法治评论

个人信息保护立法不宜过于分散

2016年12月27日 来源:法制日报

  根本的问题在于如何统筹立法专业与行业的一致性,以及实务中的尺度与力度的协调性。

  12月25日上午,十二届全国人大常委会第二十五次会议分组审议了电子商务法草案,有的常委会组成人员建议,加大对消费者个人信息保护的力度,还有的建议将快递物流纳入消费者信息保护主体。针对个人信息保护问题,草案专设一节规定电子商务经营主体要建立制度提升信息手段,防止信息泄漏、丢失、毁损,确保电子商务数据信息安全(12月26日澎湃新闻网)。

  从重视消费者个人信息安全的角度看,电子商务法中设计个人信息保护的条款的确是一种进步。但在立法实务中,又会面临很多问题,比如如何细化规则设计、处罚办法以及谁是执法主体、怎么推进行刑对接等实际问题。如果设计过细,可能变成个人信息保护法,让电子商务法名不副实。同时,个人信息保护缺少明确的上位法,许多待研究的问题,难以在电子商务法的立法实践中解决。受限于此,电子商务法中对个人信息保护的设计,只能是笼统的、粗线条的,探索的意义远大于实质性的保护。

  正因如此,审议中有委员认为,相关行业针对个人信息的保护,在监管和制约机制上应进一步完善,在可操作性上还应该进一步加强。
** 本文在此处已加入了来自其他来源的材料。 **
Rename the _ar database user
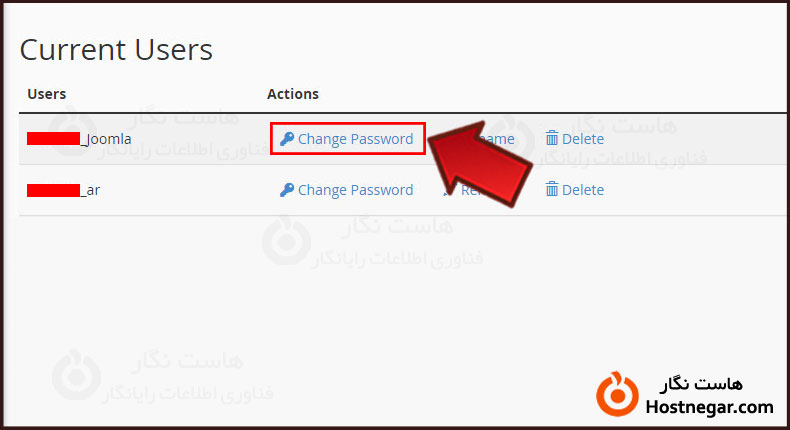790x430 pixels. click(x=472, y=190)
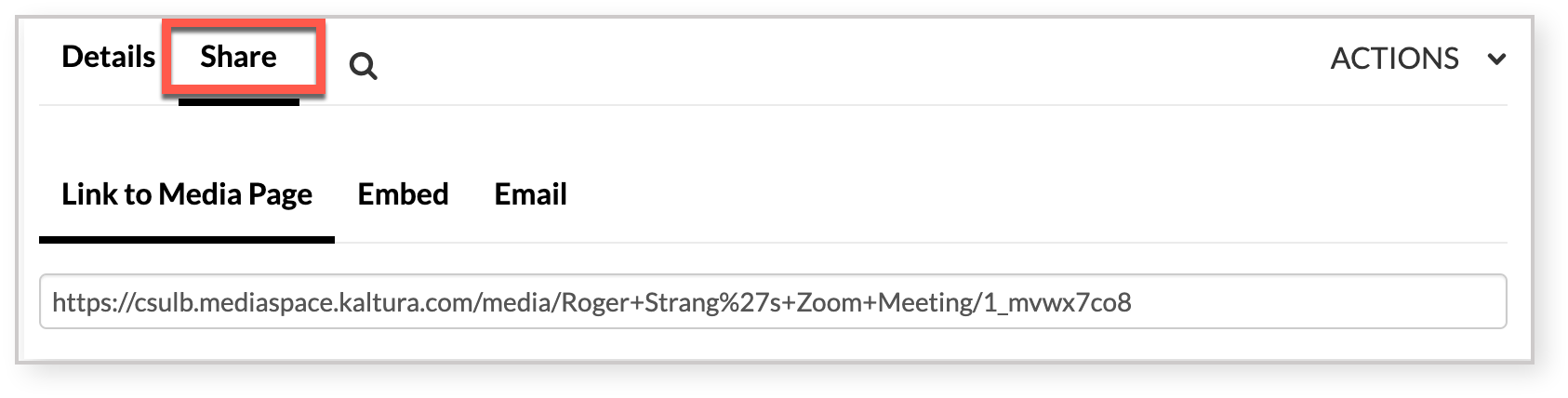Viewport: 1568px width, 398px height.
Task: Toggle the ACTIONS menu downward arrow
Action: point(1496,60)
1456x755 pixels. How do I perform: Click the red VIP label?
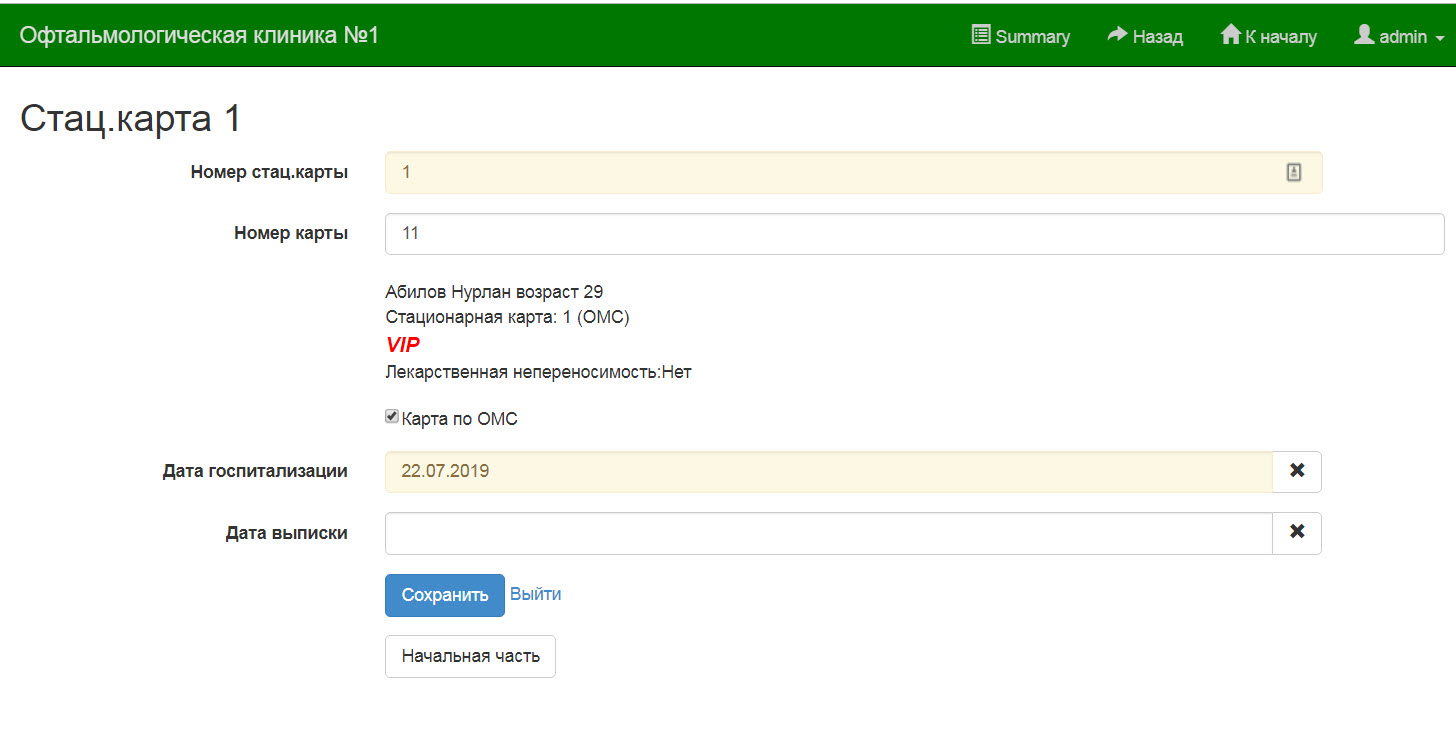(403, 345)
此外,还有委员提出快递物流也应纳入到电子商务法的信息保护中来。这客观反映出个人信息保护专门立法与行业立法之间的矛盾。行业监管重视消费者信息保护没有错,但根本的问题在于如何统筹立法专业与行业的一致性,以及实务中的尺度与力度的协调性。

  特别是在个人信息保护尚未专门立法的前提下,缺少充分的制度设计与法则依据,很有可能导致针对公民个人信息保护的“划行而治”,导致法律依据的分散,管理执法尺度的紊乱,落入“九龙治水”的窠臼。毕竟,可能发生公民信息泄露的涉及广泛的行业,电子商务是其中的一个行业,还有金融、电信、教育、公安、社保、航空、铁路等众多行业。这些行业在立法或者修法中写入公民信息保护的规定,也是可行的,例如,物流快递中信息保护不能列入电子商务法来调节,在快递法中也可以列入。
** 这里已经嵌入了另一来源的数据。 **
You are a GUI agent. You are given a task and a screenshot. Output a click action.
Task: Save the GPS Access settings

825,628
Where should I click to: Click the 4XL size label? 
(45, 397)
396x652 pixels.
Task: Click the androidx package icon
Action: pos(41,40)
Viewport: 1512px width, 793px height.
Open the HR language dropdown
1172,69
  然而,行业立法不能也不可能越俎代庖,去解决针对所有个人信息保护的共性问题、通行准则,需要做的只是针对行业的特殊性,在遵循个人信息保护普遍规则、制度设计下,具有个性的小补丁。所以,尽管当前涉及公民个人信息泄露、交易的乱象丛生,给社会秩序带来了很大冲击,纳入法治的范畴尤为急迫,但是立法终究是一件严肃而严谨的事情,不宜头疼医头、脚痛医脚,还应着眼全局、通盘考虑。保护公民个人信息,立法是必由之路,当前真正需要的还是一部个人信息保护的专门法,加快此法的立法进程更值得期待。并且,实践也证明把行政监管与执法的权力集中到一个部门,比“划行而治”更节约行政资源、更富有治理效率。